L’appareil militaire français n’a cessé d’évoluer depuis une quinzaine d’années vers un modèle de plus en plus sophistiqué qui nécessitait un saut qualitatif pour les hommes comme pour le matériel. L’auteur s’attache à montrer les points forts et les limites de cette transformation qui pourrait décorréler les militaires de la société.
Des armées hyperprofessionnalisées
Hyper-professionalized armed forces
The French military apparatus has been constantly evolving, over the last 15 years, towards an increasingly sophisticated model that required a qualitative leap for both men and equipment. The author illustrates the strengths and the limitations of this transformation, which could distance the military from society.
En février 1996, le président Jacques Chirac surprenait les militaires eux-mêmes en annonçant le passage à l’armée de métier et la suspension du service national. On a déjà largement débattu des difficultés inhérentes à cette profonde réforme et des solutions qui ont permis d’y faire face : poids écrasant des rémunérations sur l’activité et l’équipement des armées, maintien du lien armées-nation, condition militaire et exercice de l’autorité. La plus belle réussite de la réforme était certainement l’acceptation par les militaires eux-mêmes de ce qu’ils ont vécu comme une véritable révolution. Leur large adhésion au processus fut moins guidée par leur simple devoir d’obéissance que par les espoirs qu’ils fondaient dans l’édification d’une armée plus efficace. Ils espéraient également être mieux reconnus dans leur mission de défense nationale. Bref, il s’agissait de la création d’un véritable outil de défense, adapté au juste besoin de la nouvelle donne stratégique. Le grand ennemi n’existait plus, de même disparaissait la mobilisation de tous les Français dans le service national. Les armées françaises ne vivraient plus que du volontariat et de « professionnels ».
Une grande partie des réformes qui suivent la publication du Livre blanc sur la défense et la sécurité nationale (2008) peut ainsi être analysée comme une continuation de cette politique : après avoir « dégrossi » les traits d’une nouvelle armée, il convient d’abord d’affûter cet « outil » (précision de nos intentions, de nos missions et des moyens alloués) avant de l’intégrer au catalogue de tous les moyens de l’État visant à produire la sécurité à laquelle les citoyens aspirent. Le maître mot est de maintenir l’avance technologique, financée par une réduction raisonnée du format. Poussant à l’extrême la logique de « l’armée de métier », la défense nationale ne pouvait plus être que l’affaire exclusive d’hommes et de femmes extrêmement entraînés.
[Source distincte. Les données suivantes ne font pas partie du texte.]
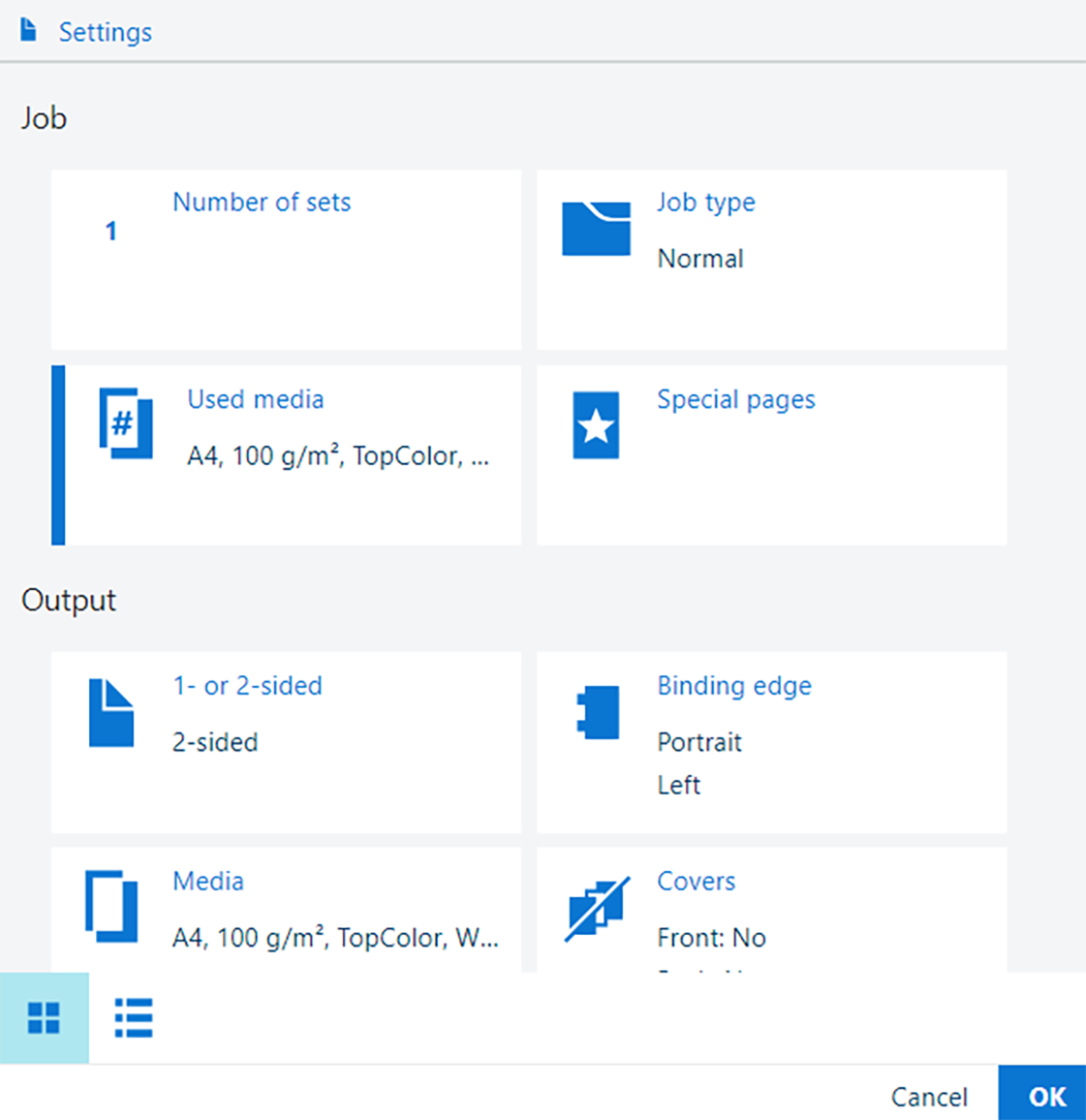
Task: Cancel the settings dialog
Action: (x=928, y=1096)
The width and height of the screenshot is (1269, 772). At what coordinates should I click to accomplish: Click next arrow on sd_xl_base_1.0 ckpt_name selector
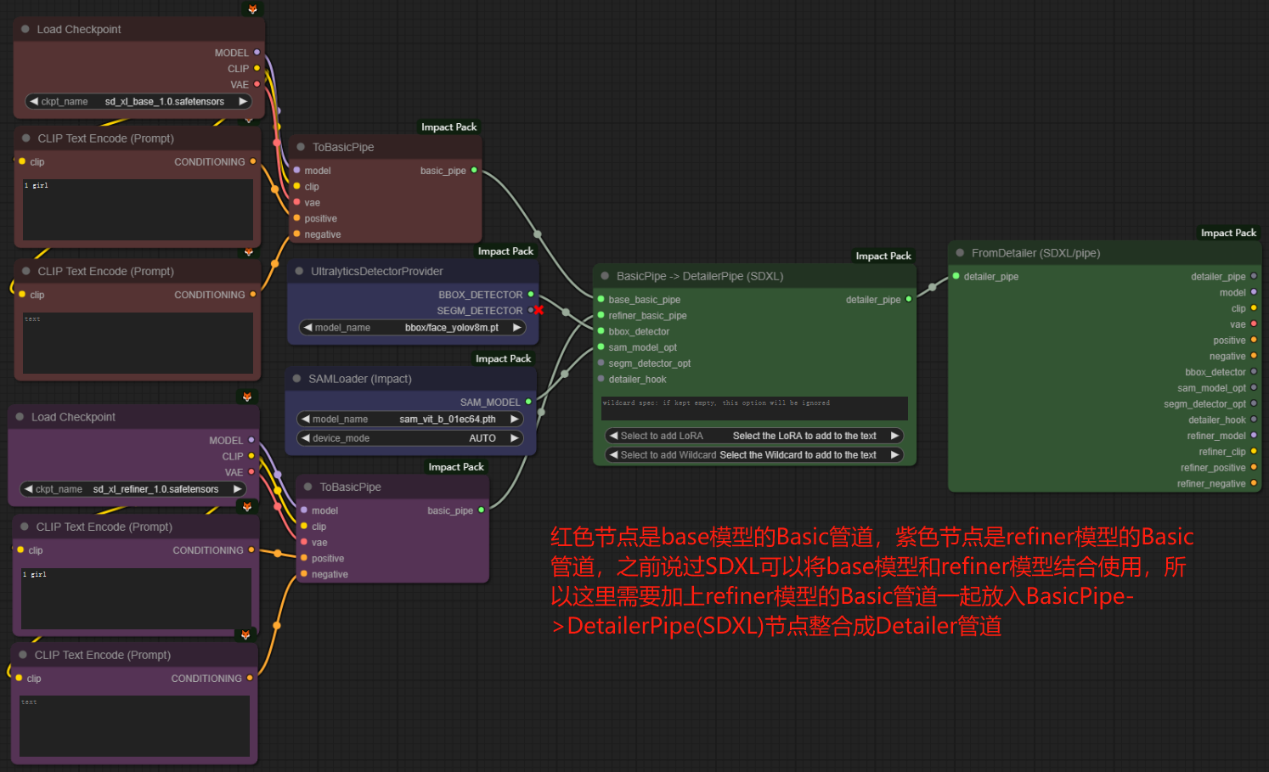(243, 101)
Ce qui est valable à l’échelon des exécutants, des « opérateurs de première ligne » est également valable pour les cadres de haut niveau, dépositaires quasi exclusifs des doctrines de défense, qui en se compliquant deviennent hermétiques à l’intérêt ou la compréhension des citoyens et de leurs représentants.
L’hyperprofessionnalisation des armées est née de cette mutation, discrète pour nos citoyens, capitale pour nos forces armées, décisive pour nos responsables politiques dont l’outil militaire a plus profondément évolué qu’ils l’imaginent parfois.